Imagine Lincoln’s thoughts as he watched the smoke from Confederate campfires rise into the sky just a few miles from the White House, well aware that there were insufficient troops to defend the city should they choose to attack. As a backdrop to this disturbing situation, all evidence suggests that Lincoln understood that HE was perhaps all that stood between a nation united and one perhaps forever divided.

How lonely must Washington have been as he struggled for most of the revolution without resources and without anything that would have passed for a trained army to even the most near-sighted observers? No money, no food, no guns, no army, no shoes, no uniforms and little reason to hope. Yet, here we are.

Churchill lifted and carried a nation’s hopes on his back for much of a war where the nation’s survival was in question.

Recently, Chesley Sullenberger in all of his humbleness reminded us of the toughness and determination of a leader and master technician that used all of his skills to land a jet in the Hudson and then help get everyone off safely.

Patton willed his army to march what must have seemed like halfway to hell to ensure the outcome of the war and Pershing built an army in record time for a nation that had none and in the process helped save a continent from collapse.

So, how important does that budget meeting sound now?

I suppose it’s not a fair fight to grab the headlines and headliners of history and then compare them to our daily existence as leaders and managers of institutions and organizations, even if our organizations are struggling. Nonetheless, the lessons of these leaders ring true long after their days have passed.

I’m particularly drawn to the quality of “mental toughness” in great leaders. Where most would have cut and run, the best stare at adversity and seem to draw strength from the enormity of the challenges in front of them. Failures are but mere setbacks and when conventional wisdom and all of the advisors preach capitulation, these leaders see and seize opportunity.

I look for this quality in leaders in the business environment, but often our hiring and screening processes get in the way. We tend to focus on hiring those that package themselves as flawless. Their victories sound grand and their defeats and flaws are hidden behind a veil of carefully wrapped histories.

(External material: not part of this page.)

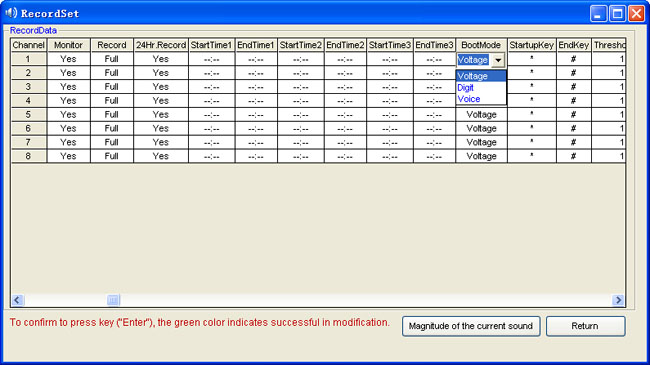Select BootMode cell of channel 6
This screenshot has width=650, height=365.
pos(481,128)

Tell me about your adverse circumstances and where you stared down capitulation and the mistakes that you learned from and my eyes will light up and my mind begins to wonder whether I’m dealing with someone that has the extraordinary mental toughness that I need and we need to win the war.

Show me honesty by highlighting that you were uncertain in approach but unwavering in direction and I’ll know that I’m dealing with an honest leader.

And most of all, share with me the reality that many others did the work and that the victory was not yours, but rather theirs and I’ll hire you three times over in spite of the best advice of those that favor the well-polished and eminently that recruiters and other pros are so comfortable presenting.

Mental toughness wins everyday in my world.